At the best Japanese and sushi restaurants—places like Takashi, Dojo, Naked Fish, Ichiban Sushi and Park City’s Shabu and Yuki Arashi, for example—you’ll find excellent sake selections to accompany their excellent Asian cuisine. In Japan, sake, beer and tea are the most common accompaniments to a meal; not too many diners are drinking Chardonnay. But what is sake, anyway? Do you know what you’re buying when you order sake in a restaurant? Maybe this sake primer will help.
Knowing the basics about sake can help you to embark on your own path of sake discovery. The best way to learn about sake is to simply jump in and try some. Essentially, sake is made from water, yeast and rice. But, much as with wine- and beer-making, it’s the technical skill of a sake brewer (called a toji), along with variations in weather and what the French called terroir that distinguishes one sake from another.

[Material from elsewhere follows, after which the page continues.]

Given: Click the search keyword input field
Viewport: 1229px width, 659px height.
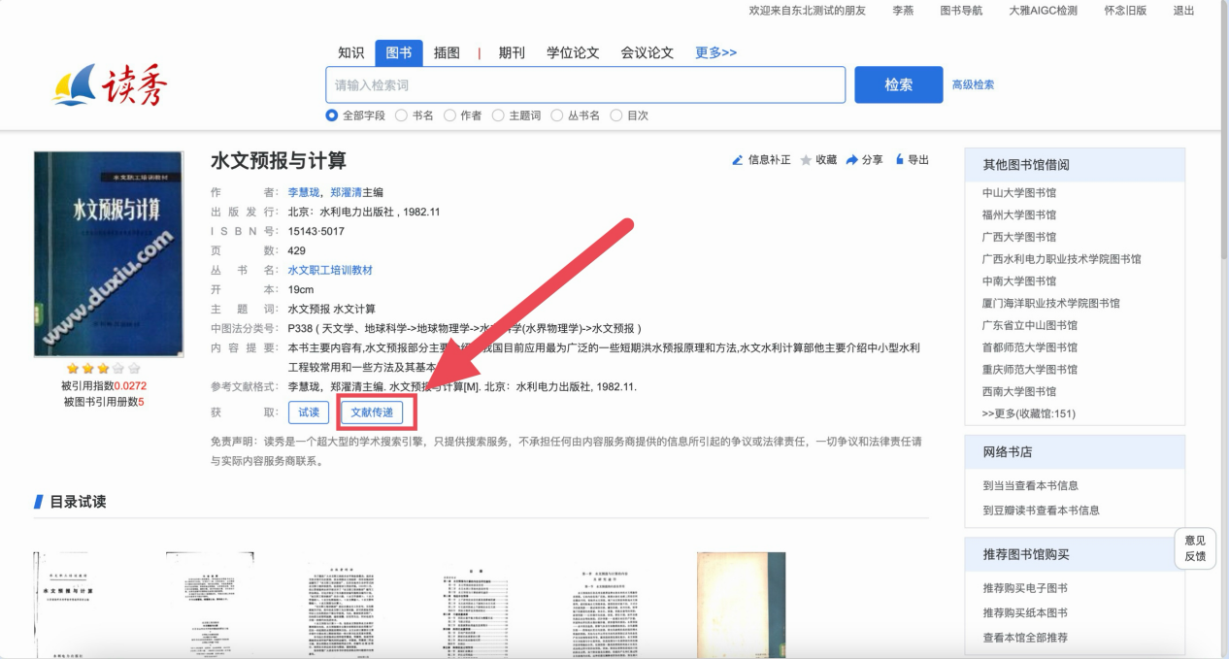Looking at the screenshot, I should [x=585, y=85].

To make sake, white rice is washed and steamed, then yeast and a unique mold called koji is added, after which the sake is allowed to ferment. Sake fermentation generally takes about a month, then the sake is pressed to separate unfermented solids from the clear sake, filtered, pasteurized, aged (usually for six months), blended with pure water (to reduce the alcohol level) and bottled.
As with grapes for making wine, there is a large variety of rice types used to make sake—around 65 of them. That variety produces flavor differences from one bottle of sake to the next. But, unlike with wine, the differences are extremely subtle. To explore those differences, it’s best usually to drink sake slightly chilled, not cold. Like with wine, the flavor profiles of sake emerge when it’s chilled a bit—about the same temperature or slightly warmer than you’d drink white wine. But serve sake too cold (as many restaurants do) and, as with wine, those subtle sake flavors will be lost.

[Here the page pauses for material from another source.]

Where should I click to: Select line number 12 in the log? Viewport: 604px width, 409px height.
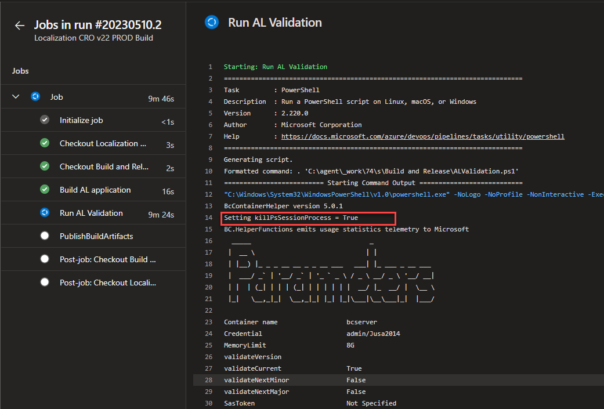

It’s commonly thought that inferior sake is served warm and premium sake is served cold. Well, it’s not quite that simple. Until recent decades, most sake in Japan was served warm. But that’s primarily because, due to the use of cedar brewing tanks, sake had a harsher flavor than it does today; warming the sake diffused the cedar flavors. So, ultimately, whether to drink sake chilled or warm is really a matter of personal taste—one that comes with experience and experimentation. It is true however that if you’re drinking cheap, inferior sake, you’ll probably want to warm it up a little to hide its flaws.

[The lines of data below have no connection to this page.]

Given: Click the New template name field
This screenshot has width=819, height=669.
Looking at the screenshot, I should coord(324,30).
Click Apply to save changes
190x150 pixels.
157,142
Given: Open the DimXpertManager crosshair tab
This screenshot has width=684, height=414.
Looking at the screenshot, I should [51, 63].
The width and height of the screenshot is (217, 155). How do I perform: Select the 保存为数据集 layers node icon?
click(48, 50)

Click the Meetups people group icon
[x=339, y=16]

Because of sake’s delicate flavor profile, it’s best drunk with foods that are similarly restrained. That’s why sake is such a natural partner for sushi and sashimi, where the flavors are generally subtle, not strong. Bolder flavors will tend to overpower most sake. And when drinking sake with dinner, don’t treat it like you’re consuming wine. Since sake generally runs around 17 percent alcohol, you’ll want to sip it slowly, in small quantities.
Sake has been made in Japan for more than 1,000 years, and there are currently about 1,700 different brands. With most companies making a variety of types or grades, Japan produces somewhere around 10,000 different sakes. So, where do you begin? I suggest visiting your favorite Japanese restaurant and talking to a chef, server or manager; ask for recommendations. At a restaurant such as Shabu, you can immerse yourself in sakes ranging from Zipang sparkling sake for $10, to top-flight Takatenjin Shrine of the Village sake, which will set you back $110!